CHILDREN OF THE CORN: GENESIS de Joel Soisson


CHILDREN OF THE CORN: GENESIS

Titre original : Children of the Corn: Genesis
2011 – Etats Unis
Genre: Fantastique – Adaptation
Réalisation : Joel Soisson
Musique: Jacob Yoffee
Scénario :  Joel Soisson d’après Stephen King

Avec Tim Rock, Billy Drago, Barbara Nadeljakova, Duane Whitaker et Kelen Coleman

Synopsis : Tim et Allie sont en panne au milieu de nulle part. Ils partent demander de l’aide à un prédicateur qui leur permet de passer la nuit ici en attendant que les choses bougent, à la condition de partir le lendemain et de ne pas aller « n’importe où ». Malheureusement, Allie, curieuse, erre pendant sa pause pipi et va entendre les pleurs d’un enfant.

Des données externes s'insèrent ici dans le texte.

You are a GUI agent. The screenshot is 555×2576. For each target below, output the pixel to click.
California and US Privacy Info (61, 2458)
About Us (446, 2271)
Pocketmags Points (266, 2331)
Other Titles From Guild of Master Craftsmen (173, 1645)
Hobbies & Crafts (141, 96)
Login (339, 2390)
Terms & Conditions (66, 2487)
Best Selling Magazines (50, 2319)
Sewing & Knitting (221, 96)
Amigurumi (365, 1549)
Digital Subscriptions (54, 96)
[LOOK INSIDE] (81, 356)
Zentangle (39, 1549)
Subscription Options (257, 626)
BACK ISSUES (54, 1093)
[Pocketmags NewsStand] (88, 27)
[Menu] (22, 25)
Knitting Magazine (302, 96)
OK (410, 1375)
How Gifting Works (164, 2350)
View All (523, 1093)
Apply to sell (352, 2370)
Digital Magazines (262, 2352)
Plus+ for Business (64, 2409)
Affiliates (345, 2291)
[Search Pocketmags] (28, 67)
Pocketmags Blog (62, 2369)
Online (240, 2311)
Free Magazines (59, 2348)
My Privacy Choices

Sur le point de perdre les droits de la saga, Dimension Films lance un grand retour de Children of the Corn avec ce Genesis l’année dernière, avec leur nouvelle branche, Dimension Extreme (qui nous livra, juste pour montrer l’ampleur des dégâts : Feast 2 et 3, Pulse 2 et 3, ou encore Hellraiser Revelations). Ça vous fait peur ? Attendez la suite, car à la mise en scène et au scénario, on se retrouve avec Joel Soisson. Oui, l’homme qui avait charcuté en le coréalisant Maniac Cop 3, mais également scénariste de, attention les yeux : Dracula 2000, Highlander End Game, Mimic 2, Dracula 2, Hellraiser : Hellworld, Hollow Man 2, mais attention, également réalisateur de Prophecy 4 et 5, Pulse 2 et 3. Voilà un CV qui cartonne et donne envie de se lancer d’arrache pied dans ce p*tain de maïs pour la neuvième fois. Et c’est également pour cela que ce Genesis surprend dans ses premiers instants, tant il semble au final bien emballé. Oui oui, vous m’avez bien lu.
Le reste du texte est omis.